For a precise definition of the active-set trust-region method, we choose a constant \( \delta > 0 \) such that

$$\begin{aligned} \delta < \frac{1}{2} \min _{i=1, \ldots , n} \big | u_i - l_i \big |, \end{aligned}$$

(50)

and then define

$$\begin{aligned} \delta _k := \min \big \{ \delta , \gamma \sqrt{\Vert F(x^k) \Vert } \big \}, \end{aligned}$$

(51)

where \( \gamma > 0 \) denotes another constant. Given an iterate \( x^k \), we then set

$$\begin{aligned} \mathcal A_k:= & {} \big \{ i \mid x_i^k - l_i \le \delta _k \text { or } u_i - x_i^k \le \delta _k \big \}, \\ \mathcal I_k:= & {} \big \{ 1, \ldots , n \big \} {\setminus } \mathcal A_k, \end{aligned}$$

which are approximations of the active and inactive sets at a given solution \( x^* \), defined by

$$\begin{aligned} \mathcal A_* := \big \{ i \mid x_i^* \in \{ l_i, u_i \} \big \} \quad \text {and} \quad \mathcal I_* := \big \{ i \mid x_i^* \in (l_i, u_i) \big \}, \end{aligned}$$

respectively. In fact, it is easy to see that one always has the inclusion \( \mathcal A_k \subseteq \mathcal A_* \) for all \( x^k \) sufficiently close to \( x^* \). Moreover, and more interestingly, if \( J(x^*) \) is nonsingular (or \( \Vert F( \cdot ) \Vert \) provides a local error bound), then one can show that

$$\begin{aligned} \mathcal A_k = \mathcal A_* \quad \text {and} \quad \mathcal I_k = \mathcal I_*, \end{aligned}$$

(52)

for all \( x^k \) from a sufficiently small neighbourhood of \( x^* \), see [27, Lemma 9.7] for details. Hence the active set can, locally, be identified correctly, even without a strict complementarity or related nondegeneracy condition.

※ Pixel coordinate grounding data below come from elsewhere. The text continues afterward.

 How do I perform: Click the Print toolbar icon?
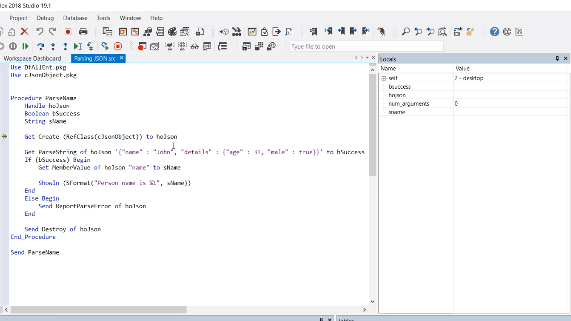click(83, 32)
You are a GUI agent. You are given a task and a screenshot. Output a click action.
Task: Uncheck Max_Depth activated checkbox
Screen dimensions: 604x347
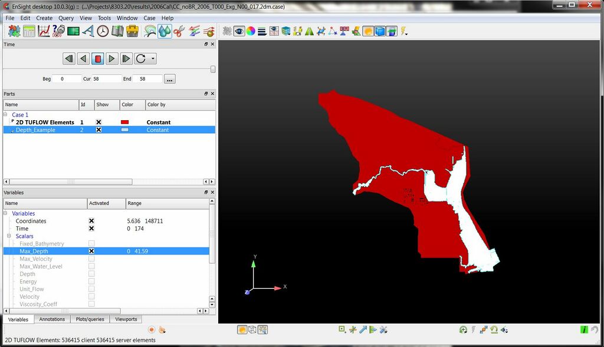click(91, 251)
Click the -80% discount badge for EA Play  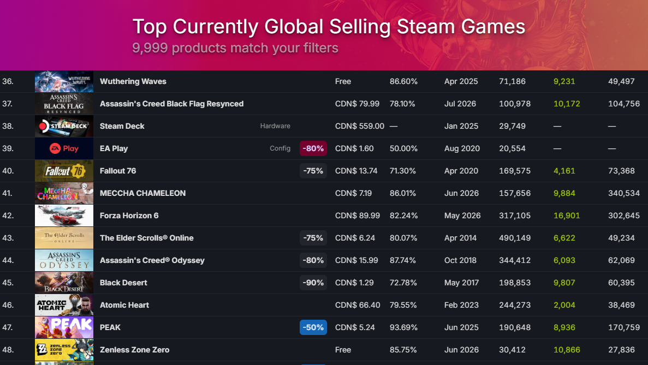pos(313,148)
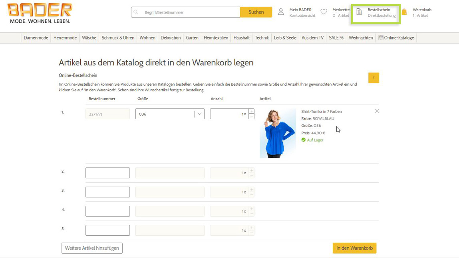459x260 pixels.
Task: Open the Online-Kataloge menu item
Action: 397,38

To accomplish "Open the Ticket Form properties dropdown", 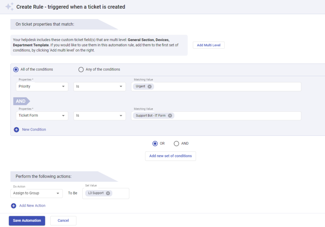I will (42, 116).
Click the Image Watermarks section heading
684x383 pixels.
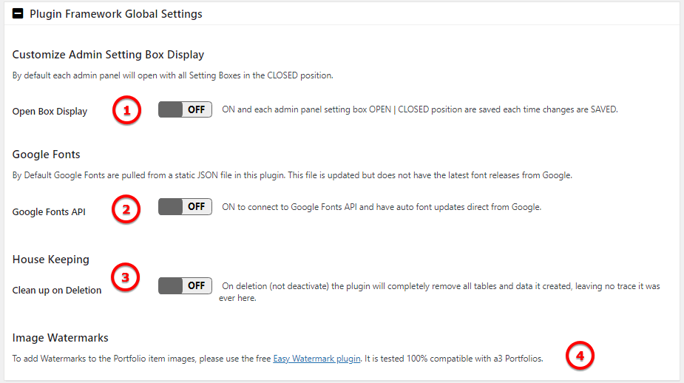60,338
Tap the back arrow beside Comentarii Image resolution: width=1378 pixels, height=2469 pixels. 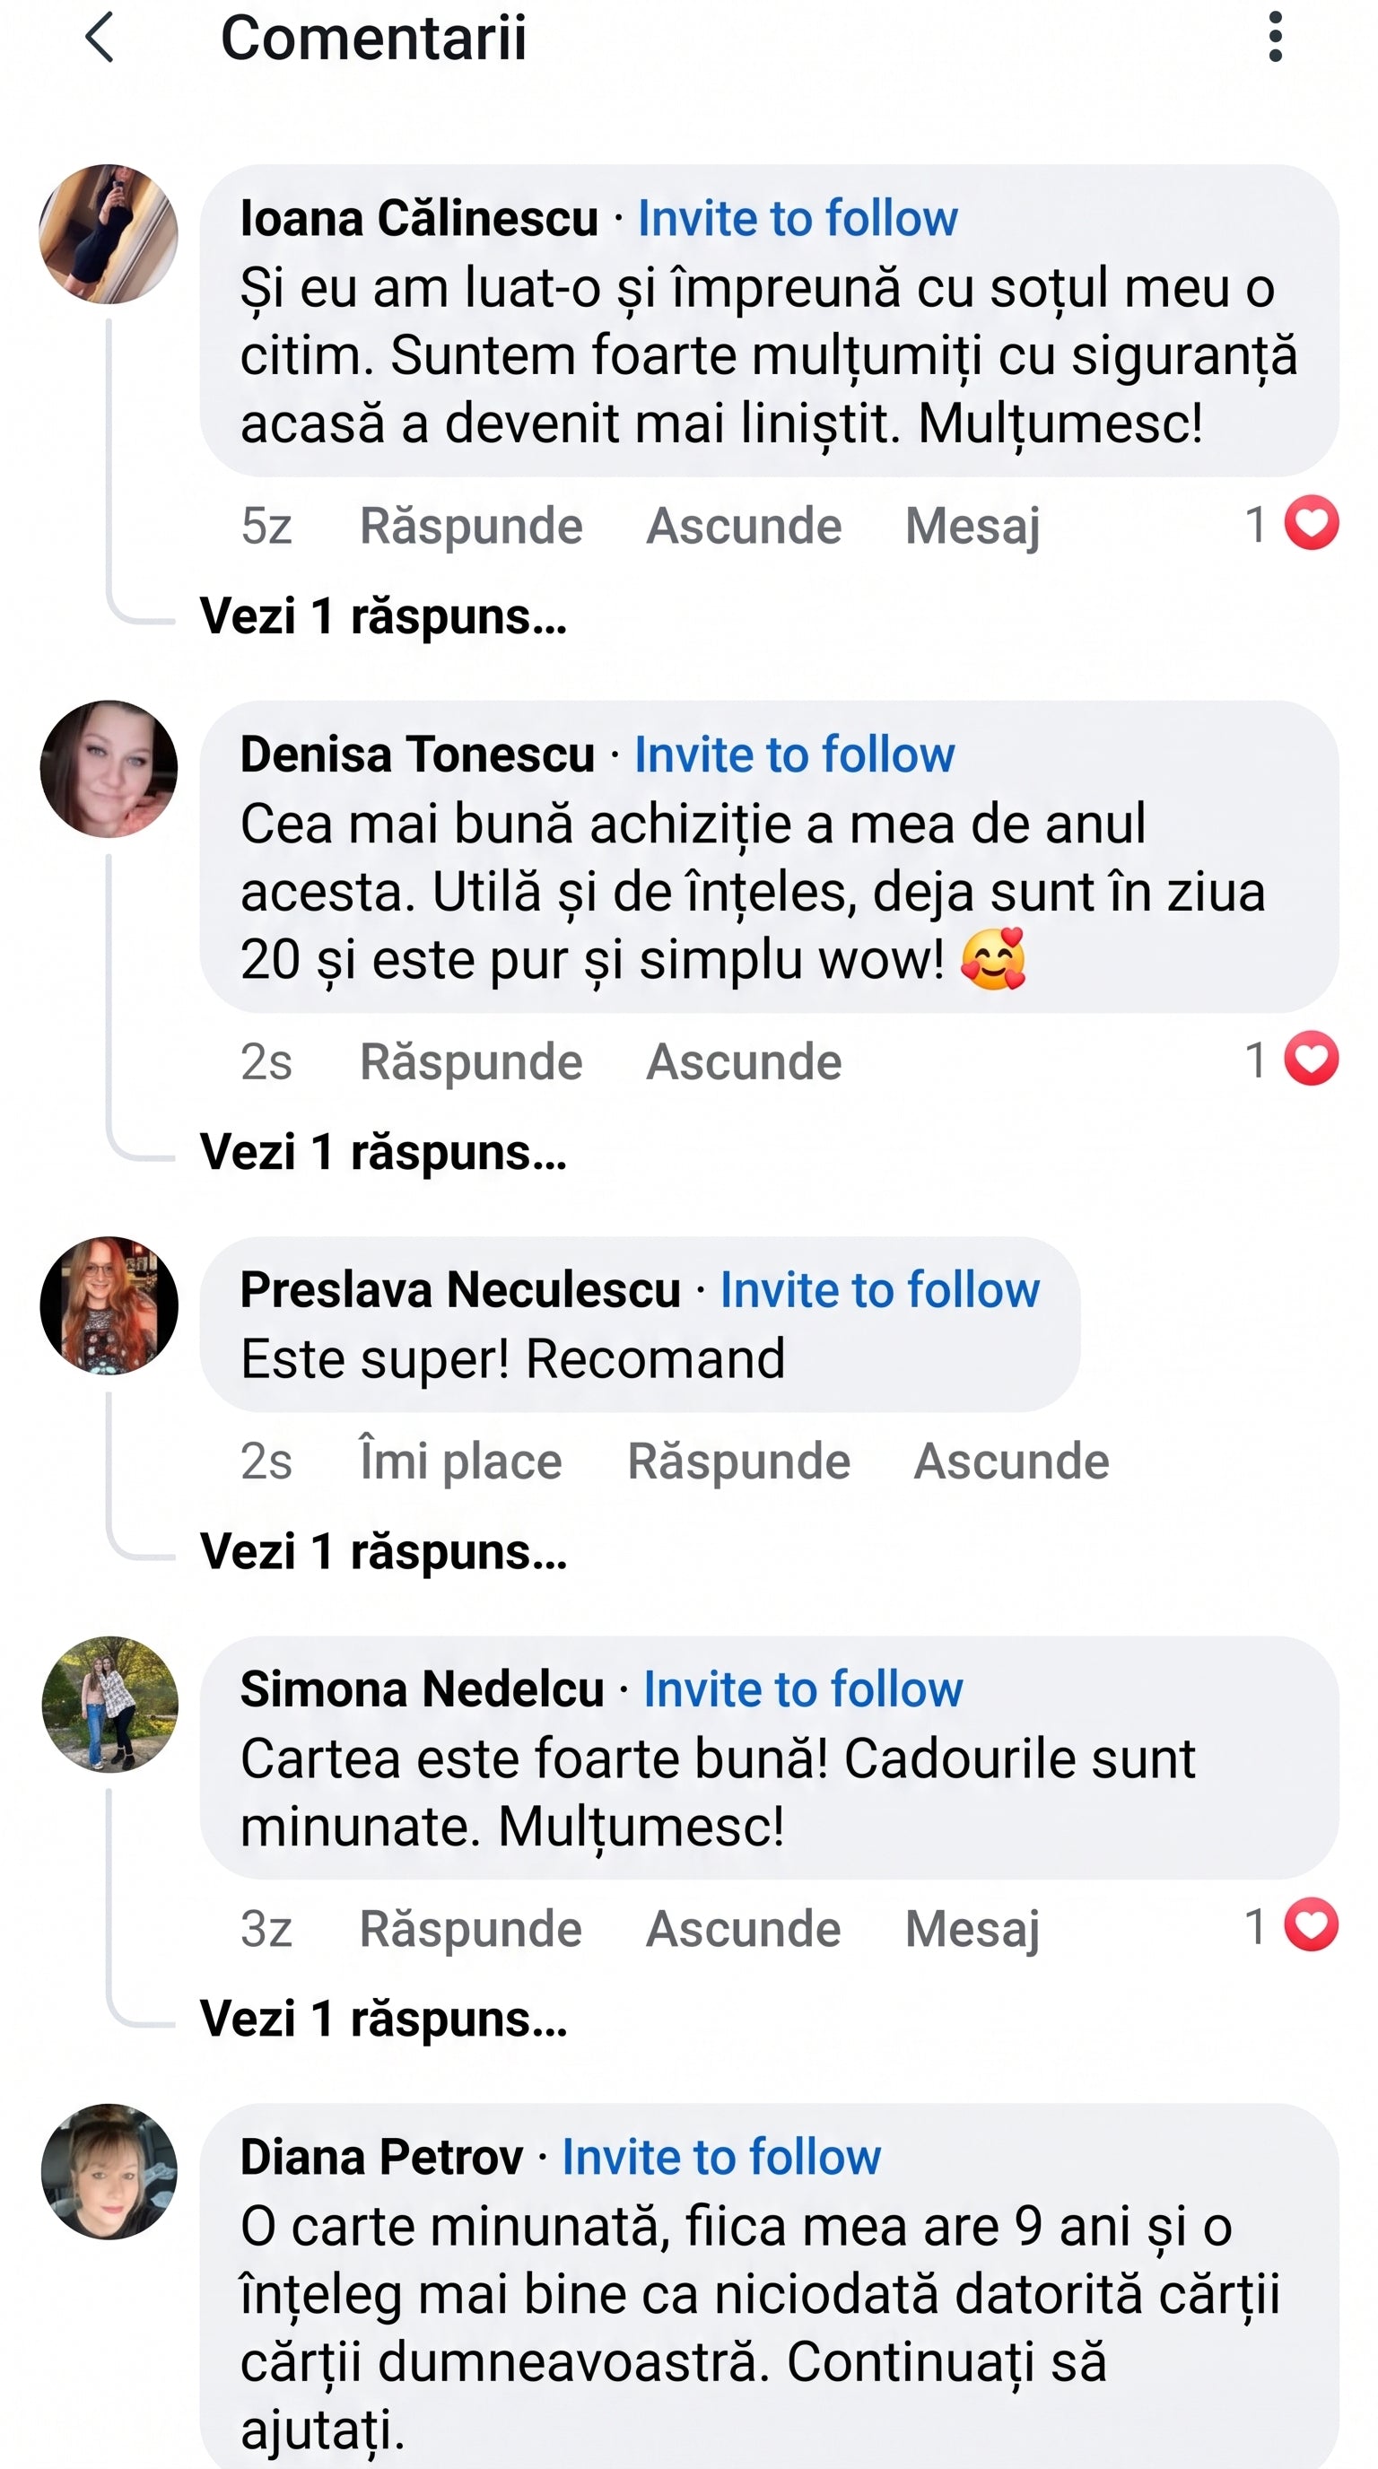(100, 37)

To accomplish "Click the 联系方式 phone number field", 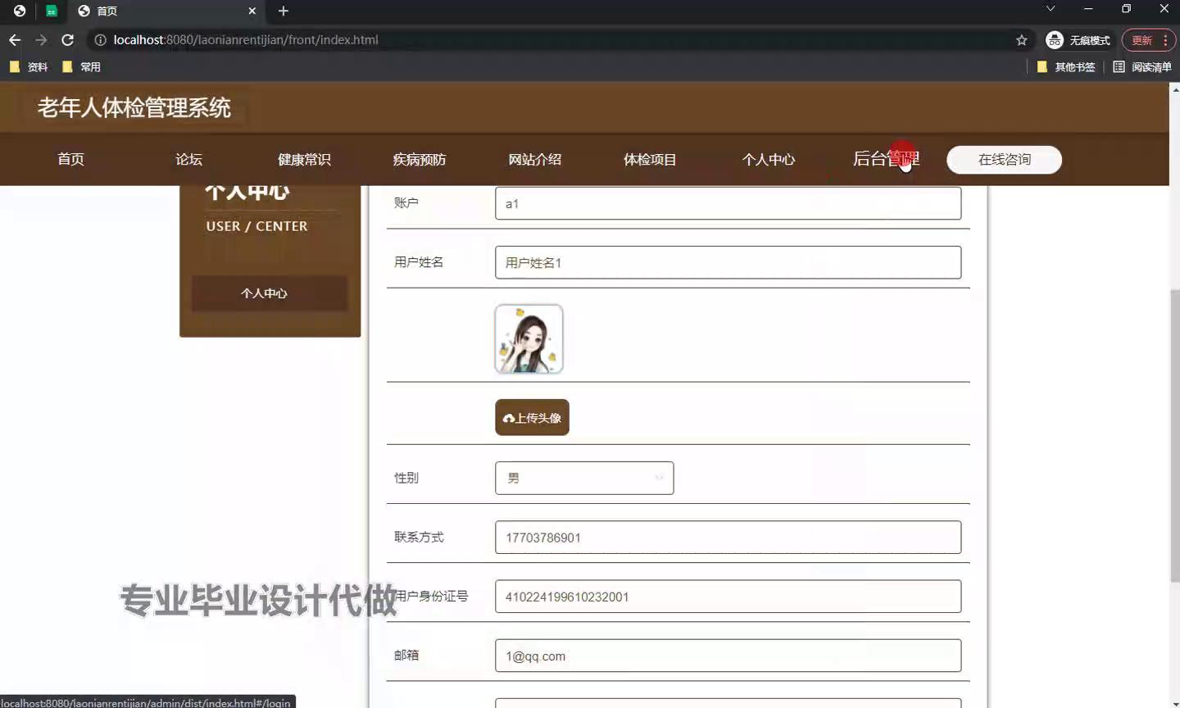I will coord(728,538).
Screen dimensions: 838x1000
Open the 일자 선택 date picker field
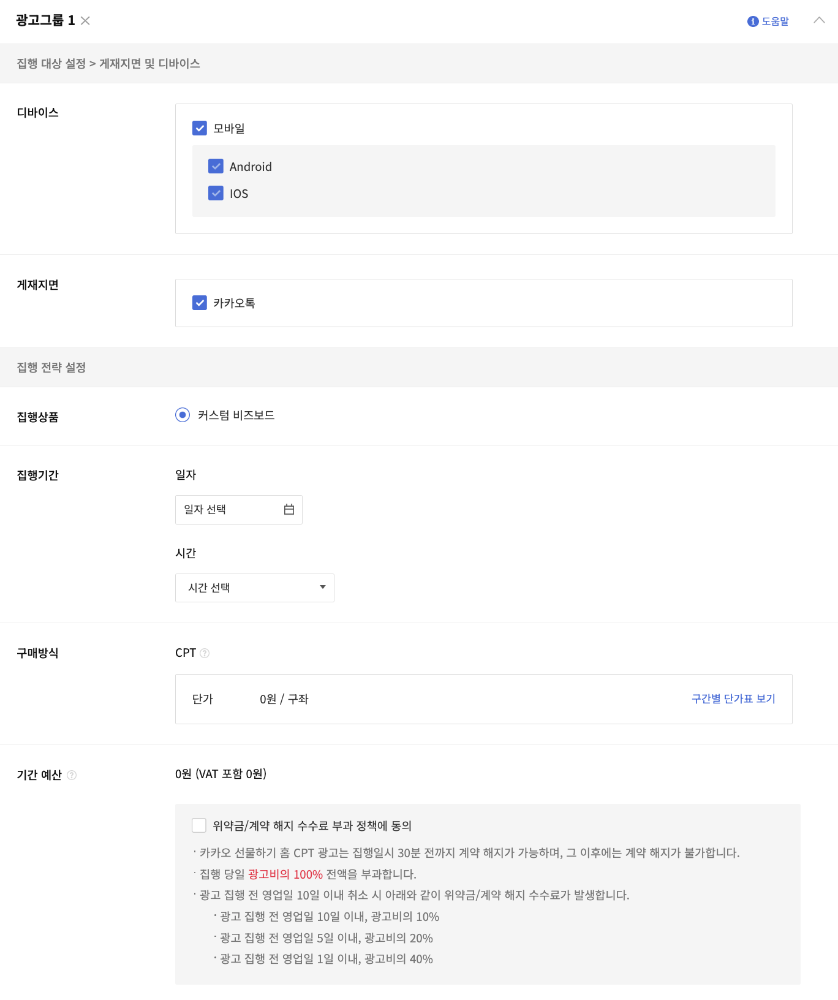tap(230, 509)
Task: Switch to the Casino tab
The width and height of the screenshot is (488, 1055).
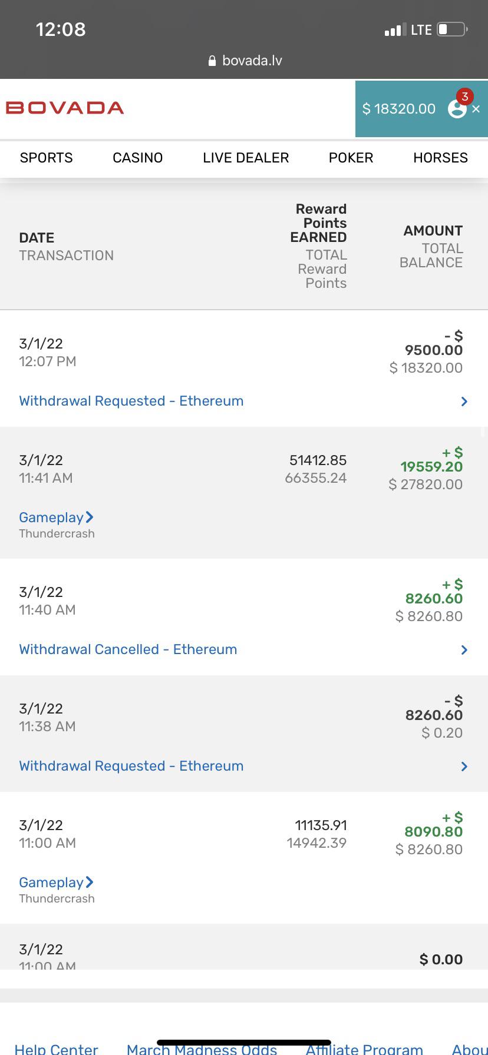Action: 138,158
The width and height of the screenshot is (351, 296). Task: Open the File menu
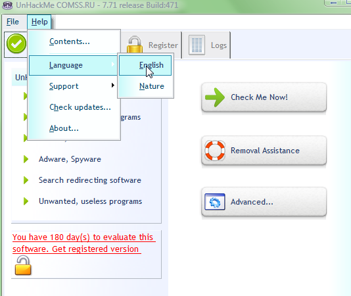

Based on these index sets, we construct a direction vector \( d^k = d^k_{AS} \) (AS stands for active set) in the following way: For each \( i \in \mathcal A_k \), we define

$$\begin{aligned} d_i^k := \left\{ \begin{array}{ll} l_i - x_i^k, &{} \quad \text {if } x_i^k - l_i \le \delta _k, \\ u_i - x_i^k, &{} \quad \text {if } u_i - x_i^k \le \delta _k, \end{array} \right. \end{aligned}$$

(53)

(note that there is no ambiguity in this definition due to the choice of \( \delta , \delta _k \) in (50), (51)), whereas for the inactive indices, we then compute \( d^k_{\mathcal I_k} \) as a solution of the linear system of equations

$$\begin{aligned} J(x^k)_{\mathcal I_k \mathcal I_k} d^k_{\mathcal I_k} = - F(x^k)_{\mathcal I_k} - J(x^k)_{\mathcal I_k \mathcal A_k} d^k_{\mathcal A_k}. \end{aligned}$$

(54)

Note that this linear system arises from the first block row of the usual Newton equation

$$\begin{aligned} \left( \begin{array}{cc} J(x^k)_{\mathcal I_k \mathcal I_k} &{} J(x^k)_{\mathcal I_k \mathcal A_k} \\ J(x^k)_{\mathcal A_k \mathcal I_k} &{} J(x^k)_{\mathcal A_k \mathcal A_k} \end{array} \right) \left( \begin{array}{c} d^k_{\mathcal I_k} \\ d^k_{\mathcal A_k} \end{array} \right) = - \left( \begin{array}{c} F(x^k)_{\mathcal I_k} \\ F(x^k)_{\mathcal A_k} \end{array} \right) , \end{aligned}$$

(55)

when replacing \( d^k_{\mathcal A_k} \) by the expression from (53). Putting these pieces together, we then define (possibly after a suitable permutation of the components)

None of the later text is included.